Weißer Rauch über Brüssel: Das Europaparlament, die EU-Mitgliedstaaten und die EU-Kommission haben sich in strittigen Punkten zur Reform der Gemeinsamen Agrarpolitik (GAP) einigen können. Das teilte die portugiesische Ratspräsidentschaft am Freitagnachmittag auf Twitter mit.

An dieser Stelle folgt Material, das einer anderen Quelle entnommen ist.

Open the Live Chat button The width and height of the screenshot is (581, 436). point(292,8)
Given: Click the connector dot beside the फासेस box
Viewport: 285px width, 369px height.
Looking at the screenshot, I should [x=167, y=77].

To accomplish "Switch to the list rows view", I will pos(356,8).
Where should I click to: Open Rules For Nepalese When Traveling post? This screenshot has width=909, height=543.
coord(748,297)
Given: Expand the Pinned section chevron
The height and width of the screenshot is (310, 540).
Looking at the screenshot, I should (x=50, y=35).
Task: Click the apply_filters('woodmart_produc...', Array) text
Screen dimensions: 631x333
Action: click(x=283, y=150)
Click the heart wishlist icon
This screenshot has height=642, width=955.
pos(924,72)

#CAP 🇵🇹 Pres has reached today a provisional agreement with @Europarl_EN on the Common Agricultural Policy reform for 2023-2027 The deal paves the way for a simpler, fairer and greener CAP that will provide a sustainable future for 🇪🇺 farmers & citizens https://t.co/9E19iRW2Jh pic.twitter.com/CkTE4NYzrI
— 2021Portugal.eu (@2021PortugalEU) June 25, 2021
Eco-Schemes bei 25 %
Die Verhandler haben sich darauf geeinigt, dass 25 % der Gelder der 1. Säule für Öko-Regelungen (Eco-Schemes) bereitstehen müssen. Das war zu erwarten. Den EU-Mitgliedstaaten wird jedoch eine Lernphase eingeräumt, in der ungenutzte Gelder nicht sofort zurück nach Brüssel gehen müssen. Weitere Punkte der Einigung umfassen:
- Landwirte müssen künftig 4 % ihrer Ackerflächen stilllegen. Durch den Anbau von Leguminosen oder Zwischenfrüchten können Landwirte den Anteil der Stilllegung auf 3 % senken.

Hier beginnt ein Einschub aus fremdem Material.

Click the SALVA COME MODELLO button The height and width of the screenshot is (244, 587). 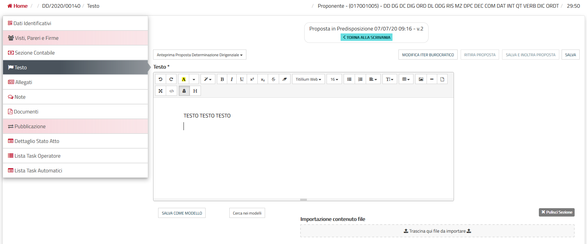(x=182, y=213)
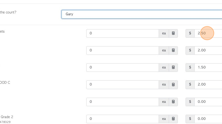Click quantity field in the OOD C row
This screenshot has height=124, width=222.
pos(123,85)
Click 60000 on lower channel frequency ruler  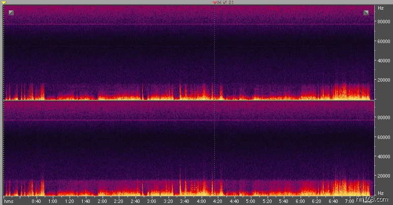(382, 137)
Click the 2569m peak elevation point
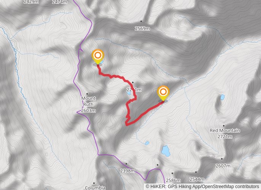This screenshot has height=190, width=261. [141, 21]
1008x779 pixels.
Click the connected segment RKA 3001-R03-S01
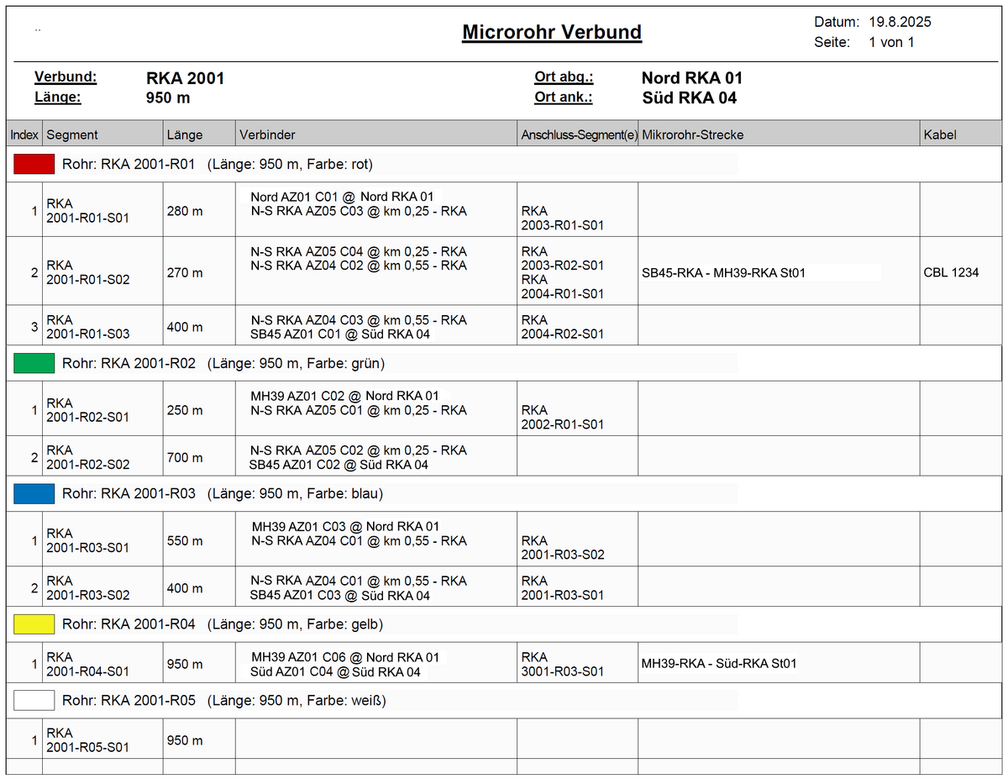tap(562, 664)
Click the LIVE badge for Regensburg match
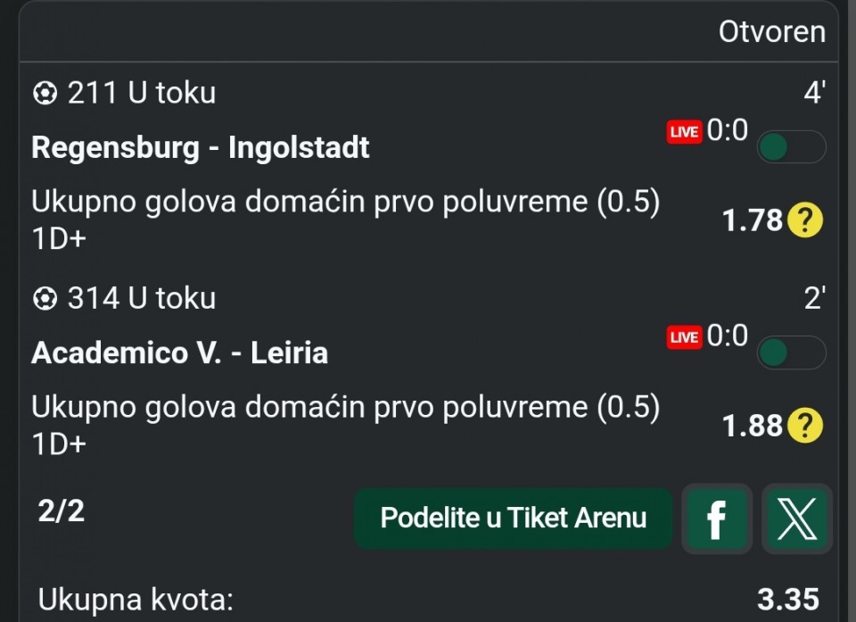Viewport: 856px width, 622px height. pos(684,132)
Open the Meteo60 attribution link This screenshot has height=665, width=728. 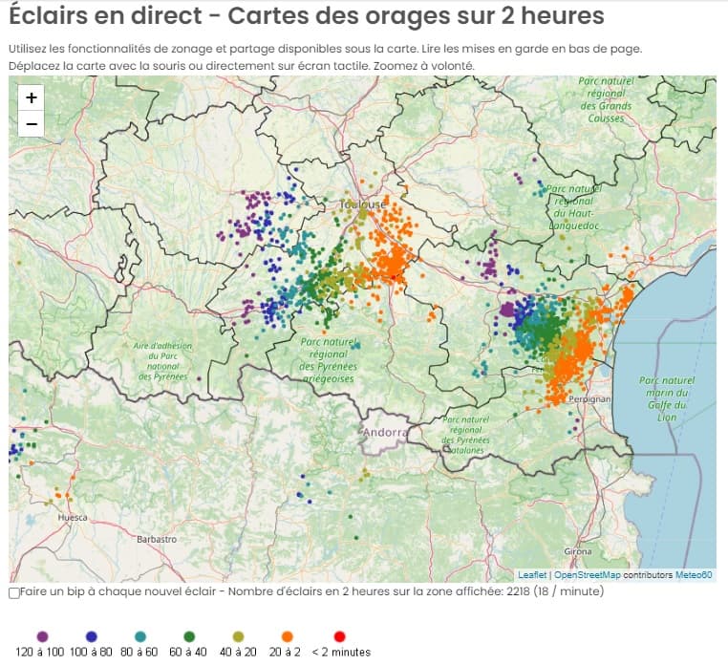pyautogui.click(x=694, y=575)
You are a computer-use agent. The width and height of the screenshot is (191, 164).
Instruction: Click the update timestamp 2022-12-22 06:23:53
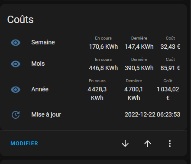[152, 114]
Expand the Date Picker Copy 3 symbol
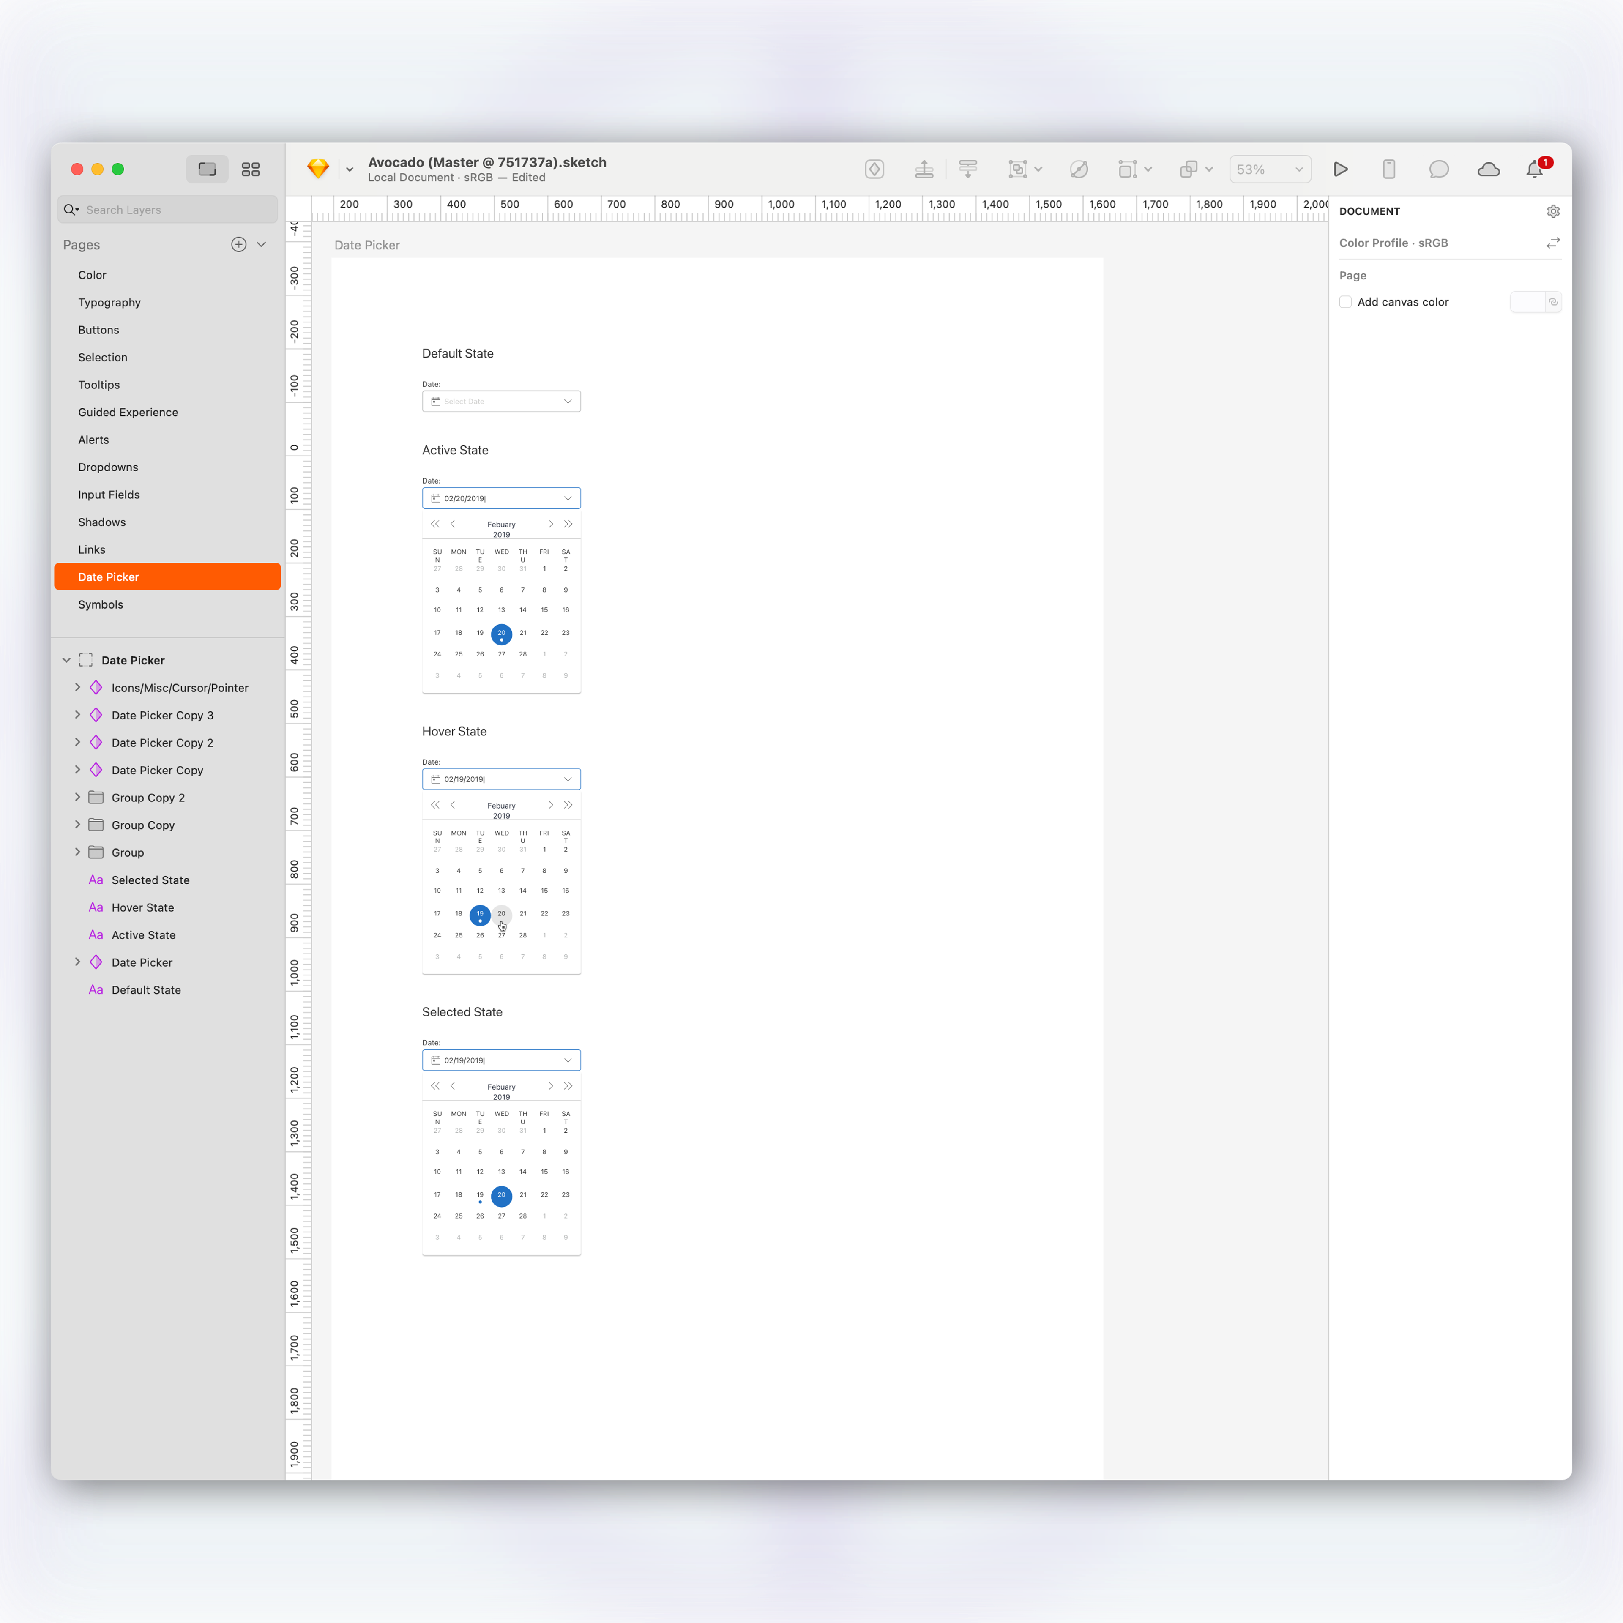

- Ähnlich wie bisher müssen Landwirte künftig eine Anbaudiversifizierung nachweisen. Eine verpflichtende Fruchtfolge scheint vom Tisch.

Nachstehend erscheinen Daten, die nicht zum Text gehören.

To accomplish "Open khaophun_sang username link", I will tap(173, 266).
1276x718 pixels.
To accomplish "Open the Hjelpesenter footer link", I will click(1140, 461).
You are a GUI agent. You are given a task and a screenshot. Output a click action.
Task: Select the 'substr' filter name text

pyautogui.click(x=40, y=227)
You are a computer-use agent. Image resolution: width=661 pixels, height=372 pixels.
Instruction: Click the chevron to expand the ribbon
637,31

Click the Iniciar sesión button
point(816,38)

- Mitgliedstaaten müssen 35 % der ELER-Gelder (2. Säule) für Agrarumweltmaßnahmen bereitstellen.
- Mitgliedstaaten müssen 10 % der Direktzahlungen auf kleine Betriebe umverteilen ("erste Hektare"). Alternativ können sie die Direktzahlungen kappen oder eine Degression einführen. Bisher standen 12 % Umverteilung im Raum.
- Soziale Dimension: Ab 2023 können Mitgliedstaaten den Erhalt von Direktzahlungen an die Einhaltung von Arbeitnehmerrechten binden. Ab 2025 wird die Regelung zur Pflicht. Fallen bei Zollkontrollen künftig Verletzungen des Arbeitsrecht auf, kann es zu Prämienkürzungen für Landwirte kommen.
Timmermans: "GAP nicht perfekt, aber auf dem richtigen Weg"
In Kreisen der Trilog-Teilnehmer zeigt man sich zufrieden. Frans Timmermans, Vizepräsident der EU-Kommission bewertet das Ergebnis des dreijährigen Reformprozesses positiv: "Die GAP ist noch nicht perfekt, aber auf dem richtigen Weg." Die GAP-Reform werde vielmehr eine Evolution als eine Revolution, so Timmermans. Trotzdem werde die GAP ein "Gamechanger" und können die EU-Agrarpolitik mit dem Green Deal verbinden. Der Niederländer hatte während des Triloges immer wieder auf eine ambitioniertere GAP gedrängt.
Europaparlament erleichtert
Für den Vorsitzenden des EU-Agrarausschusses, Norbert Lins, hat sich die Arbeit an der GAP-Reform gelohnt. Sie sei die größte Agrarreform seit Einführung der Direktzahlungen im Jahr 1992. "Wir haben eine gute Balance aus Nachhaltigkeit, Ernährungssicherheit, Wettbewerbsfähigkeit und sozialer Gerechtigkeit gefunden", ist sich Lins sicher.
Grüne wollen nicht zustimmen
Die Grünen im Europaparlament halten den vorliegenden GAP-Kompromiss für inakzeptabel. "Zwar sind noch nicht alle Details geklärt, es zeichnet sich aber ab, dass die Regelungen windelweich sind", kritisiert Martin Häusling, agrarpolitischer Sprecher der EU-Grünen. "So wie der Deal jetzt ist, können wir in der Abstimmung im Plenum nicht zustimmen", ergänzt der stellvertretende Fraktionsvorsitzende der Grünen im Europaparlament, Bas Eickhout. Die Liberalen und Sozialdemokraten lädt Eickhout ein, ebenfalls im Plenum gegen die GAP-Reform zu stimmen.
Zeitplan bis November
Am Montag und Dienstag müssen die EU-Agrarminister den Kompromiss absegnen. Anschließend werden die über 1000 Seiten Text in alle Amtssprachen der EU übersetzt. Im November muss dann das Europaparlament im Plenum über die Verordnungstexte abstimmen. Dann ist die GAP offizielles EU-Recht.